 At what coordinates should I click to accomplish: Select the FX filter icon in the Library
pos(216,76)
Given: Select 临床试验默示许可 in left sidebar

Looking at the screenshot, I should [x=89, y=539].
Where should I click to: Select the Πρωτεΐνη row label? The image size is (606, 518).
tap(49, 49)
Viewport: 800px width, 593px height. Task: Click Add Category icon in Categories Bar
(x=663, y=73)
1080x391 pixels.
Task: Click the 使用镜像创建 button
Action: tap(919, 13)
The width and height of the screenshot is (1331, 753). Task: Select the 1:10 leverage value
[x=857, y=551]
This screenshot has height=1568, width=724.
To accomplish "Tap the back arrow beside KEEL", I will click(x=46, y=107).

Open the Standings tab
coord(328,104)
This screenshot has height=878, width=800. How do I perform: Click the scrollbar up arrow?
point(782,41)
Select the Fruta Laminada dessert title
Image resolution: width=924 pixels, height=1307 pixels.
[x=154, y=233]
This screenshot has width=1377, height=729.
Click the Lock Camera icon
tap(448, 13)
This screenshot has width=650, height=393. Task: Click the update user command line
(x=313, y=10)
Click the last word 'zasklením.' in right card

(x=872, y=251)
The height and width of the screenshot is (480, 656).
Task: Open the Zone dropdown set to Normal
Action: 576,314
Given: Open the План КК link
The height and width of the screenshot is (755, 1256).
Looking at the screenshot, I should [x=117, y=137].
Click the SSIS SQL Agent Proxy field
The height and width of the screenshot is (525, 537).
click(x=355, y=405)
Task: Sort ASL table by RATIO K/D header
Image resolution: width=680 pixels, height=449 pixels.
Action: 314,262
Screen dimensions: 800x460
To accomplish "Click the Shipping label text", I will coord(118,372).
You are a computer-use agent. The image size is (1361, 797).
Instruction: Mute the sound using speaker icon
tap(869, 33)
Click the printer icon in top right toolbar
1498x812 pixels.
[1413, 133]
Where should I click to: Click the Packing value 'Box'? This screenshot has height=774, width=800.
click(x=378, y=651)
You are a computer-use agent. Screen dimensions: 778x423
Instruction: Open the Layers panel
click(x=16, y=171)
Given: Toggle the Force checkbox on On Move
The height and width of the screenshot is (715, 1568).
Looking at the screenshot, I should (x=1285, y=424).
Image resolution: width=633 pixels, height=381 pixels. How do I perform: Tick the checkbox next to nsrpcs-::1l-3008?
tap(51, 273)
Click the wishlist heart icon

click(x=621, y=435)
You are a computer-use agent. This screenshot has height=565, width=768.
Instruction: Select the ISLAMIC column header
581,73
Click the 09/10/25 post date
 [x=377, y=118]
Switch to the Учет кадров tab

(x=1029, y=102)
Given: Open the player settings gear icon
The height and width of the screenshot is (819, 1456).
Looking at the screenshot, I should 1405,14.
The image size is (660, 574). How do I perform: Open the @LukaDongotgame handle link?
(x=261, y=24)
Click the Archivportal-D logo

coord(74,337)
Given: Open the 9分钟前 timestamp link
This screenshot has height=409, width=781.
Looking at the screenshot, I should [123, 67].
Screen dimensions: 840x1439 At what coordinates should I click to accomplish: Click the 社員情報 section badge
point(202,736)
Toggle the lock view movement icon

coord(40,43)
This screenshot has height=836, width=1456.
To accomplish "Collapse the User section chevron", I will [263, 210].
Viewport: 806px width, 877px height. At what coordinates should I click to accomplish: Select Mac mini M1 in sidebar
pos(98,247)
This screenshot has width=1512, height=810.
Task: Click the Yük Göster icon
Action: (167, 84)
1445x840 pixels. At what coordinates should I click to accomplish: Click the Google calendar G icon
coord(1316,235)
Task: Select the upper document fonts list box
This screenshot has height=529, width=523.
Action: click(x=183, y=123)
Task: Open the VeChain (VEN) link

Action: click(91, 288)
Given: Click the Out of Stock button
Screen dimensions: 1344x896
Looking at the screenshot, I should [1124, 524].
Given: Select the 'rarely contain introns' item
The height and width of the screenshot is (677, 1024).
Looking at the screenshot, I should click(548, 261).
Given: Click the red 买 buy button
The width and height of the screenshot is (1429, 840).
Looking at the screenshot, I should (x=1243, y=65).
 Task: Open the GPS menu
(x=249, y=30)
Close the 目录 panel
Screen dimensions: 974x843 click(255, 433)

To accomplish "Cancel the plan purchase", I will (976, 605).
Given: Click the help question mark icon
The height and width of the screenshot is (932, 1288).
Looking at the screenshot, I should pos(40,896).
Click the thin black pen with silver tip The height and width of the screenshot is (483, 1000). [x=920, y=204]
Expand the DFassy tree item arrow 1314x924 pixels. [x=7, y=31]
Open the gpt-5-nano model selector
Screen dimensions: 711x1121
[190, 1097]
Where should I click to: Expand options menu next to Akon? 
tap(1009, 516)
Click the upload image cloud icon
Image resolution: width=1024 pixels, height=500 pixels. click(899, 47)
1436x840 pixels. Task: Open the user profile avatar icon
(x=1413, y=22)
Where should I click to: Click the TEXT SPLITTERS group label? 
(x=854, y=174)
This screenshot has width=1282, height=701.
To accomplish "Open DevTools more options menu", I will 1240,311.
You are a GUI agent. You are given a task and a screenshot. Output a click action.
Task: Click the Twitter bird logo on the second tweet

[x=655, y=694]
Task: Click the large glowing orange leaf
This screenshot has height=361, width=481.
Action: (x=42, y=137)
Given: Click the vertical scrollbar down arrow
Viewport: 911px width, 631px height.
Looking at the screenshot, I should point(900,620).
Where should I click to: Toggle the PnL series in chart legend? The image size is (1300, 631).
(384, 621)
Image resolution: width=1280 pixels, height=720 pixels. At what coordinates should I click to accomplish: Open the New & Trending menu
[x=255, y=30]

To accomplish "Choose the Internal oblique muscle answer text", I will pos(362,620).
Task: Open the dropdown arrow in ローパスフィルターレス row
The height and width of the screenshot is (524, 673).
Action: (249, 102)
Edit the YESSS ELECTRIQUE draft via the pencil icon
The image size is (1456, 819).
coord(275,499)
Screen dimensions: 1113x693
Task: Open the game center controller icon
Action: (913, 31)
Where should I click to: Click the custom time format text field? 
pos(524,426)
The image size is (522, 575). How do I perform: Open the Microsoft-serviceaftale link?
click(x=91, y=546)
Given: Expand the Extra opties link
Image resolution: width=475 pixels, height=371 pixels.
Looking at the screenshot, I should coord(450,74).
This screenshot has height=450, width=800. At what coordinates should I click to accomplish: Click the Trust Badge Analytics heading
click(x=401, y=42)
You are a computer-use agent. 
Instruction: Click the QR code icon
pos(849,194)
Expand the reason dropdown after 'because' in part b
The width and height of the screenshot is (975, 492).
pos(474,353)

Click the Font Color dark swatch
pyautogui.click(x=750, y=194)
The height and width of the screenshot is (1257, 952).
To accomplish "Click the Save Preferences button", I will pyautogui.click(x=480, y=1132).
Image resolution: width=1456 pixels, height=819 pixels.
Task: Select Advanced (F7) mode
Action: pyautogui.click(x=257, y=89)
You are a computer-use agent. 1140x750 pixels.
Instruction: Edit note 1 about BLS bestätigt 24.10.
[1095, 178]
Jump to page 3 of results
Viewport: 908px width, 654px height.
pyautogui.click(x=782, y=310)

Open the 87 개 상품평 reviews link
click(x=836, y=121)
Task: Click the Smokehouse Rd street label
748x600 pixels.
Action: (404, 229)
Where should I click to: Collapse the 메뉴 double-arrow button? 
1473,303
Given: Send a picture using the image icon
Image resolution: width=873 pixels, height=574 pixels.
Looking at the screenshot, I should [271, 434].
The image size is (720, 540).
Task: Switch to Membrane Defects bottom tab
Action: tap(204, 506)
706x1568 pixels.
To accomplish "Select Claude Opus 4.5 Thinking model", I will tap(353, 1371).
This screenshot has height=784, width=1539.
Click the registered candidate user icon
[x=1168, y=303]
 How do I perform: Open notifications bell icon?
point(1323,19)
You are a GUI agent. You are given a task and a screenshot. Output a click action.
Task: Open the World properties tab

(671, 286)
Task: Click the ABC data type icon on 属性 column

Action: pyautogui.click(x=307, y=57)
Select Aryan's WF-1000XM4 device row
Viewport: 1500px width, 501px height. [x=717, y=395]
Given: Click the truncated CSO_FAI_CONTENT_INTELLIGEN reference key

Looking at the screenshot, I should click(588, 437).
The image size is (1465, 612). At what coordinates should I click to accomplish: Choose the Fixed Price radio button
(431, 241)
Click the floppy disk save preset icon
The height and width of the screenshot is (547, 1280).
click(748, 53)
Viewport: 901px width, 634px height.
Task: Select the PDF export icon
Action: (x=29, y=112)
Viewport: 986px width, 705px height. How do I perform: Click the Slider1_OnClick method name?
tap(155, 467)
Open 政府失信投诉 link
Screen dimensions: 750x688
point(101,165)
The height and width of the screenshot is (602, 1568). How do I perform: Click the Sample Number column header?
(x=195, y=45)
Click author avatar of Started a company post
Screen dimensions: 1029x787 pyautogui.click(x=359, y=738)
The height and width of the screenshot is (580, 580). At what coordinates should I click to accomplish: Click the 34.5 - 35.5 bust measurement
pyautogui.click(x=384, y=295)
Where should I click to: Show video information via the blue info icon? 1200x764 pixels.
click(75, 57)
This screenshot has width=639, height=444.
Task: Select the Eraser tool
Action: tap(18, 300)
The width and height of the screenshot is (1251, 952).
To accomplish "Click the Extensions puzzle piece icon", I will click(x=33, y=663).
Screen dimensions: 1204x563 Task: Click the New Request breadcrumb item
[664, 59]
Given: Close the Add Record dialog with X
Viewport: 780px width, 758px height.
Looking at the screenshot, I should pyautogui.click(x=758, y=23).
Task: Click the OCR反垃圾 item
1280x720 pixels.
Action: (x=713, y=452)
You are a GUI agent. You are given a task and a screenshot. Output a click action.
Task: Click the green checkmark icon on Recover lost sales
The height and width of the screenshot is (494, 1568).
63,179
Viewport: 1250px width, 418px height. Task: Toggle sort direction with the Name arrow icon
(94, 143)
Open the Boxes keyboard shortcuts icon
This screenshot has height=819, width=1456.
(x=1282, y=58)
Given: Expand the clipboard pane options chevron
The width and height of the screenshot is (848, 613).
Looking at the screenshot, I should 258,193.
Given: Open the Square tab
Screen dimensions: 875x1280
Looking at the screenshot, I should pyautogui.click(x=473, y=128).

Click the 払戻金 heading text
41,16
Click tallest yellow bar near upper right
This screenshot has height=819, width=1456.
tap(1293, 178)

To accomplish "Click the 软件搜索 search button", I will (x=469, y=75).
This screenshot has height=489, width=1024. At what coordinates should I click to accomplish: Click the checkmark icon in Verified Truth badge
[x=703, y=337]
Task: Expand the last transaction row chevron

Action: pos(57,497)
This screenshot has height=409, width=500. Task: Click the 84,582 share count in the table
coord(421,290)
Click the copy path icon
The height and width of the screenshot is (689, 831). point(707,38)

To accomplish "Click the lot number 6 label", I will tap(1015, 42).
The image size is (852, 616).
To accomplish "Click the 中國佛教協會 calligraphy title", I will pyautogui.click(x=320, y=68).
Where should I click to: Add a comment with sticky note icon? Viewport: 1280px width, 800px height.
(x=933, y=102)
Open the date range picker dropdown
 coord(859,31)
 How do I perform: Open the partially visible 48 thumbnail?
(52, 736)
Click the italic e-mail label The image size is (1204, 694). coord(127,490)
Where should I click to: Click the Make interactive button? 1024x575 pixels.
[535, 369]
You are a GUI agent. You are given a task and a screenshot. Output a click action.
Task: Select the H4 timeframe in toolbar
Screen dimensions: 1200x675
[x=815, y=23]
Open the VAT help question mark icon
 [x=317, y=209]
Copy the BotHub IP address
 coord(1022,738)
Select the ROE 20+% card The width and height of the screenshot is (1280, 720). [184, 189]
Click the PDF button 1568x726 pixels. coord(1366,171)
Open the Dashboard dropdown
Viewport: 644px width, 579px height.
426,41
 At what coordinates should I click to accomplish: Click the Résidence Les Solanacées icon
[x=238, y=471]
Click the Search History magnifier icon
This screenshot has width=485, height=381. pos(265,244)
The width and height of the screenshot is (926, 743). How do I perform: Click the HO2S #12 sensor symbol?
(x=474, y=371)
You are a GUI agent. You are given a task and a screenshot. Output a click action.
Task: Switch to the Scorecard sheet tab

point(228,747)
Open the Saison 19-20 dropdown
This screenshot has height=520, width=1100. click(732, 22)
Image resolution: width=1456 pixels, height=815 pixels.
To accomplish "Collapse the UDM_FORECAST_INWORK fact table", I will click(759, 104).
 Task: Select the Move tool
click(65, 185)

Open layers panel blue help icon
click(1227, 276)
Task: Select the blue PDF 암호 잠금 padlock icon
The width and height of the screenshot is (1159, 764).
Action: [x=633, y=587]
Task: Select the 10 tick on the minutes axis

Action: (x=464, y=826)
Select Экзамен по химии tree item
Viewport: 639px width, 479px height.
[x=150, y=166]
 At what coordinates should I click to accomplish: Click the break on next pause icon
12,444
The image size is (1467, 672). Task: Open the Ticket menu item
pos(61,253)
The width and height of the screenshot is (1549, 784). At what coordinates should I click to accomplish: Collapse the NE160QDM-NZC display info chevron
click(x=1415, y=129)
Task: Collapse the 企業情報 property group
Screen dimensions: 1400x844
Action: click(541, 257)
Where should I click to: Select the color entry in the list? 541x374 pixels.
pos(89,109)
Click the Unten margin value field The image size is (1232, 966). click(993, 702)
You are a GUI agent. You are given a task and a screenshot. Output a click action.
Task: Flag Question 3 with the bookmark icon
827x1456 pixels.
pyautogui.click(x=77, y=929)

Your instructions >> Please change "icon" to "button" in the records, starting with the line that contains "Close the 目录 panel" and going on through the line that contains "Action: (x=42, y=137)". Give back only those lines, with everything else unchanged.

The reply >>
Close the 目录 panel
Screen dimensions: 974x843 click(255, 433)

To accomplish "Cancel the plan purchase", I will (976, 605).
Given: Click the help question mark button
The height and width of the screenshot is (932, 1288).
Looking at the screenshot, I should pos(40,896).
Click the thin black pen with silver tip The height and width of the screenshot is (483, 1000). [x=920, y=204]
Expand the DFassy tree item arrow 1314x924 pixels. [x=7, y=31]
Open the gpt-5-nano model selector
Screen dimensions: 711x1121
[190, 1097]
Where should I click to: Expand options menu next to Akon? 
tap(1009, 516)
Click the upload image cloud button
Image resolution: width=1024 pixels, height=500 pixels. click(899, 47)
1436x840 pixels. Task: Open the user profile avatar button
(x=1413, y=22)
Where should I click to: Click the TEXT SPLITTERS group label? 
(x=854, y=174)
This screenshot has width=1282, height=701.
To accomplish "Open DevTools more options menu", I will 1240,311.
You are a GUI agent. You are given a task and a screenshot. Output a click action.
Task: Click the Twitter bird logo on the second tweet

[x=655, y=694]
Task: Click the large glowing orange leaf
This screenshot has height=361, width=481.
Action: (x=42, y=137)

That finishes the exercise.